▶ **ПРИВЕДЁННЫЙ ТЕКСТ**:
Комендатура действует…
Нынешнее предмайское утро на центральных улицах Берлина началось громоподобной канонадой. Части Красной Армии, продвигавшиеся к центру Берлина с востока, уже знали, что соседи, вклинившиеся в городские кварталы с севера, успешно рассекают берлинский мешок пополам и начинают штурм прилегающего к рейхстагу района. Поэтому и там, где мы находились, готовился новый энергичный рывок в центр, увертюрой к которому и была артподготовка.
Огибая огромные завалы из щебня и железного лома, мы свернули в сторону Силезского вокзала и попали на большую площадь, в центре которой разбит сквер. В песке, среди пыльной зелени деревьев играли детишки. Тут же около водоразборной колонки выстроилась огромная очередь немцев, набиравших в ведра воду. Мирный сквер неожиданно загрохотал; орудия батареи старшего лейтенанта Нечаева включились в общий хор. Меня удивило то, что ни детишки, игравшие в сквере, ни очередь, стоявшая за водой, никак не реагировали на происходившее рядом с ними. Один пожилой берлинец объяснил мне:
— Мы привыкли. У нас ведь почти не стихала стрельба зенитных орудий. А разрывы тяжелых бомб?!
На стене одного дома, обращенной к скверу, наши бойцы приклеили два огромных листа. На них по-русски и по-немецки излагались приказ командующего войсками 1-го Белорусского фронта Маршала Г. К. Жукова о том, что германская территория, занимаемая войсками фронта, является прифронтовой зоной и что вся власть на этой территории осуществляется военном командованием, и приказ начальника гарнизона и военного коменданта города Берлина генерал-полковника Н. 3. Берзарина о том, что вся административная и политическая власть в Берлине, по уполномочию командования Красной Арамии, переходит в его руки.
Через минуту у стены дома около вывешенных приказов собрались сотни немцев. Люди выползли из щелей между развалинами, растаяла очередь, стоявшая за водой. И каждый, читая приказы, долго обсуждал их с соседом, а потом вместе они уходили — каждый по своему делу. Немец любит порядок. Теперь ему известно, зачем и куда идти.
Мы уже знали, что в освобожденных частях Берлина власть районных военных комендатур устанавливалась немедленно после занятия Красной Армией улицы или квартала. Эта власть распространялась на все стороны жизни района.
Вчера в одном из переулков города мое внимание привлекла толпа штатских немцев. Я спросил:
— Что это за очередь?
— Здесь районная комендатура. Мы пришли регистрироваться.
Кругом бухали орудия, где-то рядом рушились здания, шел упорный, кровопролитный бой, а районная военная комендатура уже привлекла внимание немцев Фридрихсбергского района.
Я беседовал с районным комендантом, подполковником П. Н. Кузнецовым.
— Я ленинградец и, конечно, не мечтал стать комендантом одного из районов Берлина, — сказал он. — Но уж такова военная судьба! Вторые сутки тут жизнь налаживаем.

▶ **ЗАДАНИЯ ДЛЯ ВЫПОЛНЕНИЯ**:
• A. Какой офицер назван в тексте о берлинской комендатуре районным комендантом и откуда он родом?
• B. Продолжите текст о военной комендатуре в Берлине, начав сразу после его последней фразы.

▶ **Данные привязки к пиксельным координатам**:

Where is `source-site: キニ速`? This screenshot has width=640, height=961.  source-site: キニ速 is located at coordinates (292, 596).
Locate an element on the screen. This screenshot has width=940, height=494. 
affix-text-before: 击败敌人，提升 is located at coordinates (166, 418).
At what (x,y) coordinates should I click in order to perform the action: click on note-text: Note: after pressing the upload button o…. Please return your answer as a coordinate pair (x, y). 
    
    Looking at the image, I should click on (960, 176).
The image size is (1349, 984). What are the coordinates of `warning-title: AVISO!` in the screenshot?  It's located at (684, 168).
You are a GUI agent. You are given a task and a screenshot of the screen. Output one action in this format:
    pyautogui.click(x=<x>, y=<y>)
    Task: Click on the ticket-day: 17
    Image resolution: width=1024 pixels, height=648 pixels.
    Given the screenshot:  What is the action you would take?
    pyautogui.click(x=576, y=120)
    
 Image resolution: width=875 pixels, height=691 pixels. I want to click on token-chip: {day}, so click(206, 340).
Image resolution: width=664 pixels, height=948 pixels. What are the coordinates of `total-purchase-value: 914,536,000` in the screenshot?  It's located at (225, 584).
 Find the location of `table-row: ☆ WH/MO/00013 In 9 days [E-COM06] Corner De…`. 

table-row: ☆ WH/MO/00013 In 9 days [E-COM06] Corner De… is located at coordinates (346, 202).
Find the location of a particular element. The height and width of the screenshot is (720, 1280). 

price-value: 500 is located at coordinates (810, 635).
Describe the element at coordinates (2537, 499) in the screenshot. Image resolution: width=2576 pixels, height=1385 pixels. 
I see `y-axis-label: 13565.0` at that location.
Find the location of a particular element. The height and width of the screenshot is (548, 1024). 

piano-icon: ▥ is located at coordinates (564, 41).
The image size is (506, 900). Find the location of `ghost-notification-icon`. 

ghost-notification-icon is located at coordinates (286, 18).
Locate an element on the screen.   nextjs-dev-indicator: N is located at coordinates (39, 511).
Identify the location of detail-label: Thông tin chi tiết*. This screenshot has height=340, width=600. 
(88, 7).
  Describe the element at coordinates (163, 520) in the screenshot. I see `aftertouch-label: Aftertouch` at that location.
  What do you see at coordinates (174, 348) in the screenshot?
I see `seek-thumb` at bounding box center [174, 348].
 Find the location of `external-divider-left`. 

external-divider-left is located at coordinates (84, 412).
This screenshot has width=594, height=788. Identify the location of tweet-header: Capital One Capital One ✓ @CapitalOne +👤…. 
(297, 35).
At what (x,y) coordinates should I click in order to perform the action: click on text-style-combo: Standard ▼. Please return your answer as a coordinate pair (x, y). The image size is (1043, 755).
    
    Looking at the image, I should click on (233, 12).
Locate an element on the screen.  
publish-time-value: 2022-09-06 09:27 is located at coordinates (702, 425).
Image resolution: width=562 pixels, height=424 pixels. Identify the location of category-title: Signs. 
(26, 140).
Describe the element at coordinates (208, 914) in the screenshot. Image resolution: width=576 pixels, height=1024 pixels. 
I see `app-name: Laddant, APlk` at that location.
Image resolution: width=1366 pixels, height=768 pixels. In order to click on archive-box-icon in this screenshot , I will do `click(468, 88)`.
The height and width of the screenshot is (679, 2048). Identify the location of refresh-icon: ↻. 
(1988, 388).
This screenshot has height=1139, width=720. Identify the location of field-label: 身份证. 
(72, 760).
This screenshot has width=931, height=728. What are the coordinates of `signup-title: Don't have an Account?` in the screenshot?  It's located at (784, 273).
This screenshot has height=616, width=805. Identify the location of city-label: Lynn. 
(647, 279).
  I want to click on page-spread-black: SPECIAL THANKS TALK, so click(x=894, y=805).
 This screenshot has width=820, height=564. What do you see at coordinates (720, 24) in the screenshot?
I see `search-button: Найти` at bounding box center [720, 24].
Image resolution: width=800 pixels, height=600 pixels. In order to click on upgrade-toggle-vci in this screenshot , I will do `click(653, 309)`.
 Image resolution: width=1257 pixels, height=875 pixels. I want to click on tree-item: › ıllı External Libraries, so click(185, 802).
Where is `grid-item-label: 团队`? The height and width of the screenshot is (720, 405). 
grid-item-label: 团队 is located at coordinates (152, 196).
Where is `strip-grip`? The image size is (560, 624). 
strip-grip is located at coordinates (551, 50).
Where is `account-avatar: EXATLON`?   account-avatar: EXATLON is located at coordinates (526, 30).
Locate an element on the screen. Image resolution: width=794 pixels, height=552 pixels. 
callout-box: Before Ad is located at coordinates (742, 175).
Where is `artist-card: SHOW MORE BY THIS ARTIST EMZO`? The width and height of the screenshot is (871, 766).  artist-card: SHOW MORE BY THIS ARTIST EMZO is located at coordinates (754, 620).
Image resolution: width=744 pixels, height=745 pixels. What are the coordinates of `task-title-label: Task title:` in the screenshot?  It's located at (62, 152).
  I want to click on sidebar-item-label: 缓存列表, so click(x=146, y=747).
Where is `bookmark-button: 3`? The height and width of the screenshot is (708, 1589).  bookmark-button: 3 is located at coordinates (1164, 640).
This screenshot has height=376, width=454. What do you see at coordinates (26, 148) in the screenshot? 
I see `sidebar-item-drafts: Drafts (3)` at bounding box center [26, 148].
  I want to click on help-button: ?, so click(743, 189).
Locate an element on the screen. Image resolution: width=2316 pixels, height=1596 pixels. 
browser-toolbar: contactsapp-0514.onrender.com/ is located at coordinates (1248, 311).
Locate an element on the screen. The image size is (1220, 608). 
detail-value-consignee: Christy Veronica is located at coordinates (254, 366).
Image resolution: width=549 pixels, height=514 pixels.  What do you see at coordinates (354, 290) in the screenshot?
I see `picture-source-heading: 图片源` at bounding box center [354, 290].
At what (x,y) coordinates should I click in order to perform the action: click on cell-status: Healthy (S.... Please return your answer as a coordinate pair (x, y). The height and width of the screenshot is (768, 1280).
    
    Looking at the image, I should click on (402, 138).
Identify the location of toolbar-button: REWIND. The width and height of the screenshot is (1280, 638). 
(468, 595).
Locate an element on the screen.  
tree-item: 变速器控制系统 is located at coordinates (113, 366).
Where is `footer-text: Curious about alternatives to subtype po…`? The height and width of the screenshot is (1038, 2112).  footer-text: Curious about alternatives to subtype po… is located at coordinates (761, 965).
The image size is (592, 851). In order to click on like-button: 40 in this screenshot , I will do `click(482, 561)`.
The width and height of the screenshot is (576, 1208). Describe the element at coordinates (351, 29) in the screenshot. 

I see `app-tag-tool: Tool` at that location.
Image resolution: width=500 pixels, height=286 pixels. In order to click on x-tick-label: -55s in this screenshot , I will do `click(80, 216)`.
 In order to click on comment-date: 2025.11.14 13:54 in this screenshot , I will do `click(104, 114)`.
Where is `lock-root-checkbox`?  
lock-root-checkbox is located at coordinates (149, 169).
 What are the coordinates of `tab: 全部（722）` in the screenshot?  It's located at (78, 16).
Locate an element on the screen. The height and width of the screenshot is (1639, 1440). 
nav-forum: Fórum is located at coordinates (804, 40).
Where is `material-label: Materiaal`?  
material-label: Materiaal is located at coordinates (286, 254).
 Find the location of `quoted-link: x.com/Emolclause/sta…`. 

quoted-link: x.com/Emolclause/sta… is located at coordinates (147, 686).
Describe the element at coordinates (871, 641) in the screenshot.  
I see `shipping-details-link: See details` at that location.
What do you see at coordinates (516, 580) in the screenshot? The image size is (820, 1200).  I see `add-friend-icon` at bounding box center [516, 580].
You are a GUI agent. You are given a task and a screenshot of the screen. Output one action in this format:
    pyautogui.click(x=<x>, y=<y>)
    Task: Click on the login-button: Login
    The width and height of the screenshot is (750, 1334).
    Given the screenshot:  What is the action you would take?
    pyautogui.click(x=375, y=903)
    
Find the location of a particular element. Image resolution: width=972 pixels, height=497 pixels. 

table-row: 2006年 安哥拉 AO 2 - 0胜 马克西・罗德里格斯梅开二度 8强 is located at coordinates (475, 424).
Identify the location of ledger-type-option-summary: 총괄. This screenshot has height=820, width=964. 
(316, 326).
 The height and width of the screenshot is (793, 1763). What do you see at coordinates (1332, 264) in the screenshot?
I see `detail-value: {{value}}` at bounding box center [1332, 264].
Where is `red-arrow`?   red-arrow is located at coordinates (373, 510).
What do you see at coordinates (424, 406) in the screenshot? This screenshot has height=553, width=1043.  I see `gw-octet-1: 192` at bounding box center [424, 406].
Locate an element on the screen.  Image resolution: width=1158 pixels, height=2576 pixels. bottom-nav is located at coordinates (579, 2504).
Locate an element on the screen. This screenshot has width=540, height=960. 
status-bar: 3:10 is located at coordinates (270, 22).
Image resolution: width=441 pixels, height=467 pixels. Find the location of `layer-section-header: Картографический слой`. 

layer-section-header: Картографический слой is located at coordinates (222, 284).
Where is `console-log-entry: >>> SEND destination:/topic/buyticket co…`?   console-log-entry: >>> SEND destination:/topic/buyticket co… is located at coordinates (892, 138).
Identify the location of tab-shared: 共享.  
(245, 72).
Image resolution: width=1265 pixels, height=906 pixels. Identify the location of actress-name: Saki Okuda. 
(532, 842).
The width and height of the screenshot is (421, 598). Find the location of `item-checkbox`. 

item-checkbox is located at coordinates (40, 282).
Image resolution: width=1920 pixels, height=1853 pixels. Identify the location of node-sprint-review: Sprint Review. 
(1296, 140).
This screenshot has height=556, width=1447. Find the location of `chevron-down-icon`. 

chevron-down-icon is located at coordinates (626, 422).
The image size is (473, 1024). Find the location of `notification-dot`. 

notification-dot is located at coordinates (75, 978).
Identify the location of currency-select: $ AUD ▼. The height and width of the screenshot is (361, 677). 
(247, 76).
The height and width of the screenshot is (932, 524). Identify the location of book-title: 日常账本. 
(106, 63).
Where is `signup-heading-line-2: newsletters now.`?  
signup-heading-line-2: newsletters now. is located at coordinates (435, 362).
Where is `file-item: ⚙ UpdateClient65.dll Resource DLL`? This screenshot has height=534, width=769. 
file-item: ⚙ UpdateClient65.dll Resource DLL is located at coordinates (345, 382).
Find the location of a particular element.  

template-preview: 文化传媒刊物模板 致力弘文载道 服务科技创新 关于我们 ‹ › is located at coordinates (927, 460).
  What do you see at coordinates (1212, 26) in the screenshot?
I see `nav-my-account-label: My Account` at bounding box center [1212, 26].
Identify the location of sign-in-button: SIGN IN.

▶ **ВЫПОЛНЕННЫЕ ЗАДАНИЯ**:
• A. Подполковник П. Н. Кузнецов, ленинградец.

• B.
На улицах работали берлинцы, убиравшие завалы. У продовольственных лавок стояли очереди домохозяек, получавших доставленные нашими -войсками продукты. К коменданту шли на регистрацию жители района. По первым данным, в районе осталось около двухсот тысяч жителей. Комендант уже назначил исполнительную власть — бургомистра района. На роль бургомистра выделен влиятельный старожил района — юрист Пауль Лейке, беспартийный. Он в течение двадцати семи лет — с 1907 по 1934 год — был бургомистром этого района. Теперь бургомистр при поддержке советского коменданта организует снабжение хлебом, подвоз и выдачу мяса населению.
Но у коменданта много и других хлопот. К нему приходят люди с самыми различными вопросами. Одни заявляют, что они или бывшие коммунисты или социал-демократы и готовы включиться в любую работу, другие сообщают о складах военного имущества, третьи выведывают: отвечают ли они за то, что их сын служил в войсках СС?
Подходят на регистрацию и нацисты. В дверь коменданта раздается еле слышный стук.
— Войдите.
Через порог переступает долговязый немец с лицом, напоминающим свеклу.
— Что вам угодно? — спрашивает подполковник Кузнецов.
— Я Фишер Пауль, — отвечает долговязый, и вдруг весь сотрясается, точно в лихорадке.
Комендант недоумевающе смотрит на немца. Тот, заикаясь, продолжает:
Я укажу вам на больших людей. Я был только рядовым нацистом, я собирал членские взносы. А вот Лемке и Ковко — это фюреры, вы их задержите; я знаю, где они живут, я сам могу привести их сюда…
Во второй половине дня комендант выехал на только что освобожденные улицы района. Они, так же как и эти, уже «обжитые» улицы, заполнены народом.
Постепенно в Берлине налаживается нормальная жизнь, организуемая и руководимая советскими военными комендантами.
30 апреля 1945 года.
Первомайские «переговоры»
Первомай. Безветренный рассвет. Над зеленью садов, над цветущими яблонями и вишнями взошло весеннее солнце. На тех домах, р которых разместились части Красной Армии, подняты алые стяги.
На окраине Берлина я услышал раскатистые крики «ура». Это подразделения полков, вчера штурмовавшие кварталы Берлина, отвечали на первомайский приказ Верховного Главного командования, передававшийся по радио.
Проезжаем по празднично убранным улицам и попадаем на артиллерийские позиции. Сегодня как-то по-особому торжественно поют наши пушки. Их залпы гулким и долгим эхом раскатываются над городом.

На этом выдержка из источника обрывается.